I ricorrenti hanno ritenuto, quindi, che i giudici amministrativi
non abbiano valutato correttamente la natura e l'estensione dei
poteri che la legge delega e il decreto delegato hanno conferito
all'amministrazione delle finanze per la determinazione degli
ambiti.
E questi sono indubbiamente poteri di organizzazione di un servizio
pubblico nuovo, rispetto al quale nessun soggetto può ritenersi
titolate di situazioni di interesse legittimo.
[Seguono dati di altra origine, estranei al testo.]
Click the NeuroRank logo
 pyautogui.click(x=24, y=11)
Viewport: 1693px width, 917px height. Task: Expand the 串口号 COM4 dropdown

La scelta su come
istituire e organizzare il nuovo servizio è stata rimessa a una
potestà ampiamente discrezionale dell'amministrazione finanziaria e
prescinde da qualsiasi considerazione sulle situazioni giuridiche
preesistenti in capo ai cessati esattori le cui concessioni,
attribuite in vigenza del precedente regime, risultano totalmente
decadute per effetto dell'entrata in vigore della nuova disciplina.
Questa discrezionalità attribuita all'amministrazione dalla legge
delega e dal decreto delegato nel riorganizzare radicalmente
l'intero servizio di riscossione dei tributi, unita alla conseguente
insussistenza della titolarietà di un interesse legittimo in capo
alle società originariamente ricorrenti avanti al Tar della
Lombardia, determinano l'assoluto difetto di giurisdizione del
giudice amministrativo in merito alla controversia in questione.
E vero che ai fini dell'attribuzione delle nuove concessioni
l'articolo 115 del Dpr 43/1988 prende in considerazione le posizioni
di chi «abbia gestito in proprio, anche sotto diversa forma
societaria o attraverso i propri soci, il servizio esattoriale»; è
altrettanto vero, pero, che tale articolo e comunque ben lontano
dall'affermare che esista in ogni caso un titolo per l'affidamento
della nuova concessione, rimanendo sempre da valutarsi il
"rilevante impegno" e la "particolare
efficienza" della gestione e dovendosi altresì valutare le
domande degli altri aspiranti alla concessione.
In ordine alla prima fase procedurale (affidamento delle
concessioni) nessun titolo di legittimazione è invece previsto a
favore di alcun soggetto e ciò perché i provvedimenti sono
adottati nell'interesse generale e tenuto conto delle esigenze
dell'Amministrazione, senza la considerazione di alcun interesse
individuale, se non in via di mero fatto.
D'altronde, il principio secondo cui non sono ravvisabili interessi
qualificati nei confronti dei provvedimenti di organizzazione della
pubblica amministrazione è stato espressamente riconosciuto
dall'adunanza plenaria del Consiglio di Stato nella decisione 26
gennaio 1971 n. 1.
Sulla base delle considerazioni che precedono sembra pertanto
possibile affermare che i ricorsi contro la determinazione degli
ambiti presentati dai cessati esattori sono inammissibili per
difetto di legittimazione dal che consegue l'insussistenza della
pretesa illegittimità derivata dai provvedimenti di attribuzione
delle concessioni che sono stati adottati dall'amministrazione
nell'attuare la prima fase della riforma.